CEVAP: Davalı vekili, müvekkili kooperatifin davacıya hiçbir borcunun bulunmadığını, faturayı teslim alan şahsın müvekkili kooperatifin yetkilisi, çalışanı olmadığı gibi müvekkili adına hareket etme hak ve yetkisine de sahip olmadığını, davacının iddiasını ispatlaması gerektiğini savunarak, davanın reddi ile davacı aleyhine tazminata hükmedilmesine karar verilmesini talep etmiştir.

İLK DERECE MAHKEMESİ KARARININ ÖZETİ: Mahkemece, “…davaya ve takibe konu faturanın her iki tarafın ticari defterlerinde kayıtlı olduğu, faturaya konu malların davalıya teslim edildiği, takip tarihi itibariyle davacının 11.871,75 TL tutarında bakiye alacağının bulunduğu, ancak takipten sonra davadan önce davalının faturadan doğan bakiye borcunu davacıya ödediği, dava tarihi itibariyle davacının alacağının bulunmadığı, bu nedenle davacının itirazın iptali davası açmakta hukuki yararının bulunmadığı anlaşılmakla davanın usulden reddine karar vermek gerekmiştir.
İİK’nın 67/2. Maddesine göre; Bu davada borçlunun itirazının haksızlığına karar verilirse borçlu; takibinde haksız ve kötü niyetli görülürse alacaklı; diğer tarafın talebi üzerine iki tarafın durumuna, davanın ve hükmolunan şeyin tahammülüne göre, red veya hükmolunan meblağın yüzde yirmisinden aşağı olmamak üzere, uygun bir tazminatla mahkum edilir.
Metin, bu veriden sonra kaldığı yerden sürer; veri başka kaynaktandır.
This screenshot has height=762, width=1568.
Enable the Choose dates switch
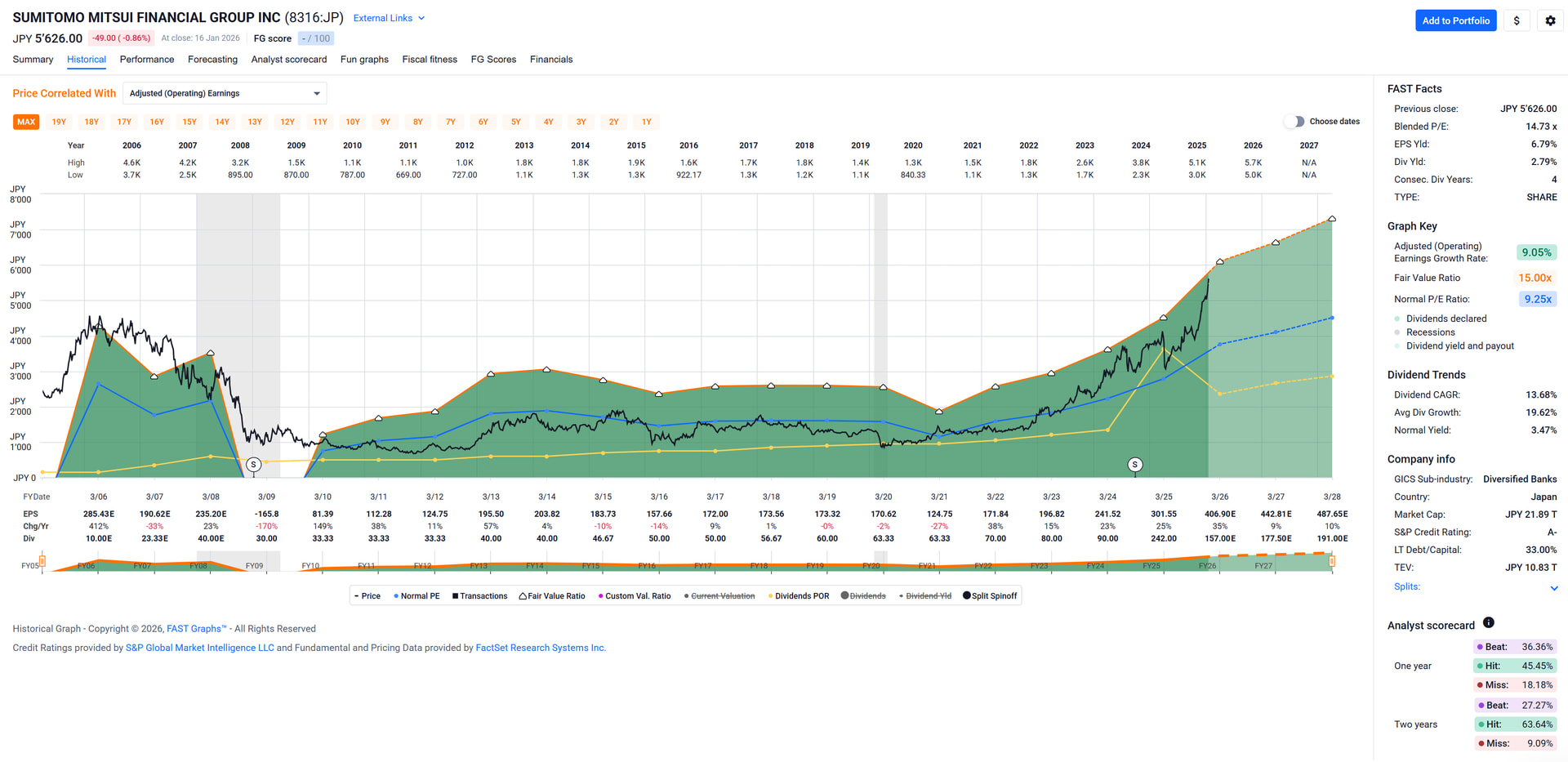(1294, 122)
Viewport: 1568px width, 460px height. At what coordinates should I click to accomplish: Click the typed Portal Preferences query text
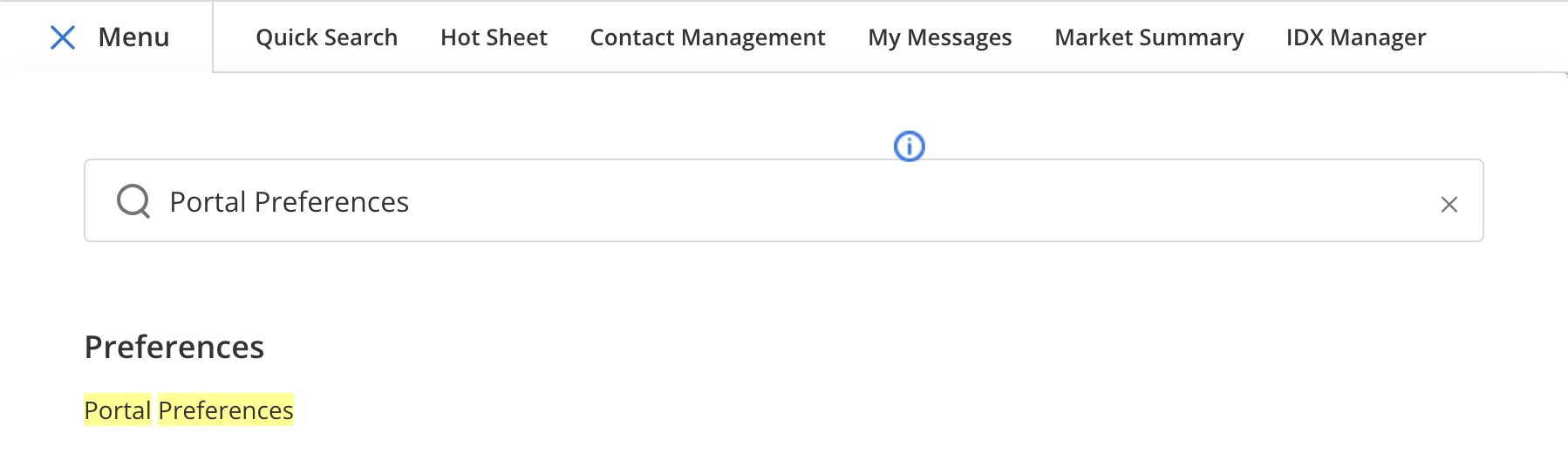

Somut olayda verilen kararın niteliği gereği tarafların tazminat taleplerinin şartları oluşmadığından reddine…” şeklinde karar verilmiştir.
İSTİNAF SEBEPLERİ: Davacı vekili, kabule göre borcun takipten sonra, davadan önce 10.02.2015 tarihinde ödendiğini, ancak böyle bir ödemenin olmadığının davalı tarafça bile ileri sürülmediği ve dosyadaki ek raporda da davalının defterlerinde böyle bir kayıt olmadığının belirtildiğini, müvekkilinin defterinde yapılmış gibi görünen bu ödemenin tamamıyla muhasebe usulünde yapılan yanlışlıktan doğduğunu, mahkemece tarafların beyanları dahi değerlendirilmeksizin sadece bilirkişi raporlarının sonuç kısmının değerlendirildiğini, mahkemece davalı tarafın ödemeye ilişkin belgesi var ise sunması için süre verildiğini ve davalının ödemeye ilişkin herhangi bir belge sunamadığını, maddi hata sonucu oluşan durumun esas alınarak teknik açıklamasının yapılması ve muhasebecinin dinlenmesi talep edilmesine rağmen mahkemece bu talepleri yerine getirilmeden hüküm kurulduğunu ileri sürerek, yerel mahkeme kararının kaldırılmasına karar verilmesini talep etmiştir.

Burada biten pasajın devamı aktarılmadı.